MONSTRUOSIDADE –
Questionado sobre a possibilidade de ter praticado penetração sexual nas vítimas, o interrogado nega.
O primeiro relatório de análise de DNA concluído pela Politec (Perícia Oficial de Identificação Técnica), no caso da chacina de Sorriso, no qual uma mãe e suas filhas foram brutalmente assassinadas, contradiz a versão apresentada pelo assassino durante seu depoimento.

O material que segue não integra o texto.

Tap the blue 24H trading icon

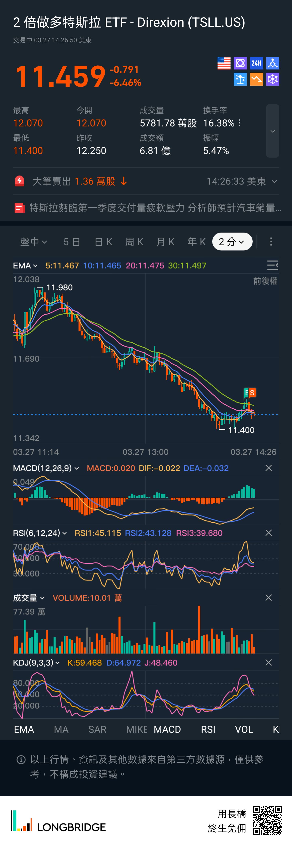[256, 63]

O pedreiro Gilberto Rodrigues dos Anjos, de 32 anos, admitiu ter perpetrado estupro contra as vítimas usando apenas seus dedos, mas os resultados do material genético encontrados na vítima mais jovem, de 13 anos, confirmam a prática de conjunção carnal.

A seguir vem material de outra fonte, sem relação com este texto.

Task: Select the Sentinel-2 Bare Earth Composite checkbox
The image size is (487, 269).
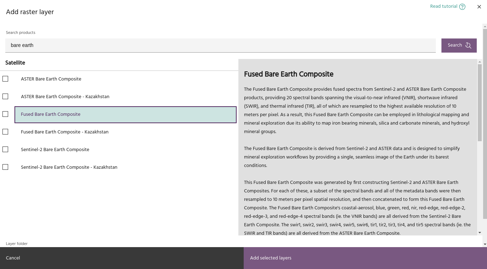Action: click(5, 149)
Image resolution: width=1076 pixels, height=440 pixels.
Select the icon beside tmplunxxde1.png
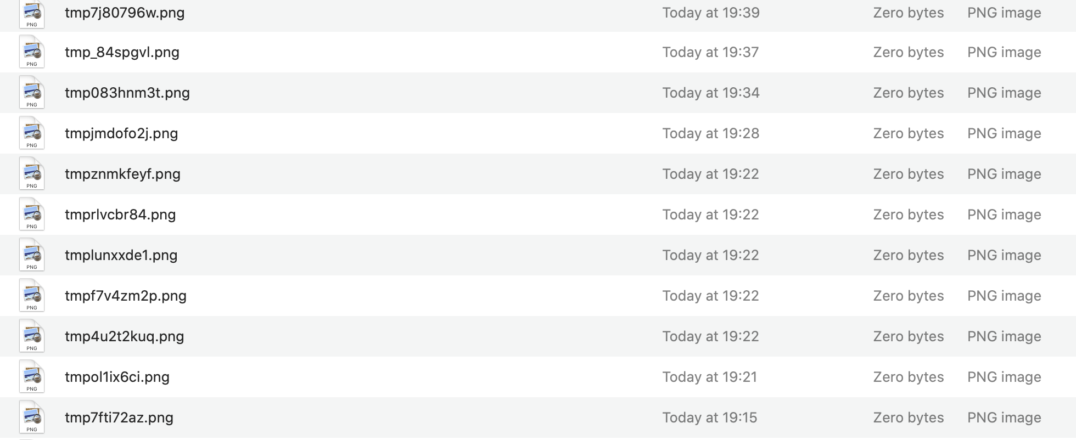pos(32,255)
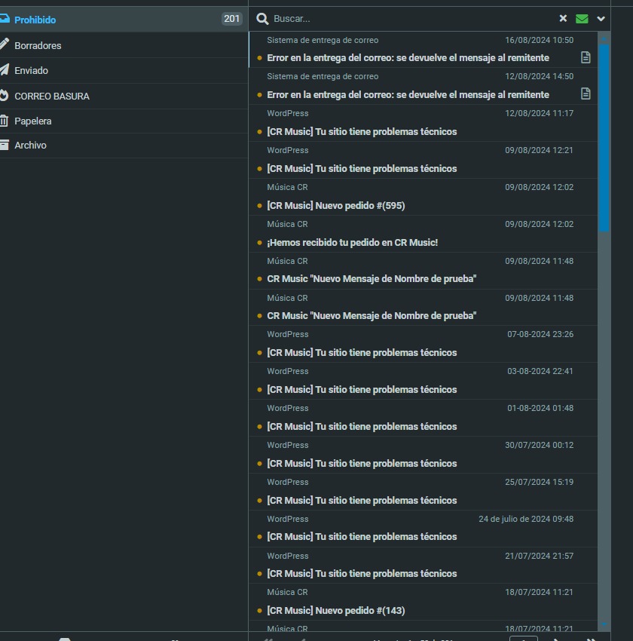
Task: Click attachment icon on 12/08/2024 14:50 message
Action: click(586, 94)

Cleci Calvi Cardoso, de 46 anos, e suas filhas, Miliane Calvi Cardoso, 19 anos, e duas menores de 13 e 10 anos, foram cruelmente assassinadas por Gilberto, que, em seu depoimento, confessou ter matado as quatro vítimas e estuprado três delas, as mais velhas, utilizando apenas os dedos.
No documento, consta que “o interrogado esclarece que não fez nada com o corpo da vítima menor; que, quanto às outras três vítimas, o interrogado afirma que, depois de tirar as roupas delas, introduziu os dedos nas vaginas delas. […] Questionado se introduziu o pênis em alguma das vítimas, o interrogado afirma que não”. O primeiro laudo, concluído em 1 de dezembro, refuta a versão apresentada durante o depoimento.
“A análise comprovou que o material genético coletado nas partes íntimas da vítima M.C.C., de 13 anos, é compatível com a amostra doada pelo suspeito”, informa um trecho do comunicado. Este é apenas um dos laudos solicitados pela Polícia, que incluem a análise dos tufos de cabelo encontrados na mão da vítima de 19 anos e as roupas utilizadas por Gilberto para cometer o crime.
No caso, as vítimas foram assassinadas entre a noite de sexta-feira (24) e a madrugada de sábado (25), sendo os corpos descobertos apenas na manhã de segunda-feira (27) pela Polícia. O chefe da família estava trabalhando no Paraná e perdeu contato com elas desde a sexta-feira.
Gilberto Rodrigues dos Anjos foi preso na segunda-feira, logo após a descoberta dos corpos, e confessou a autoria, entregando à Polícia as roupas íntimas das vítimas que ele havia levado do local do crime. As vítimas, mãe e duas filhas mais velhas, foram mortas com cortes profundos nos pescoços, enquanto a filha mais nova foi asfixiada até a morte com o auxílio de um travesseiro. Além dos homicídios, o pedreiro é acusado de abuso sexual contra as vítimas.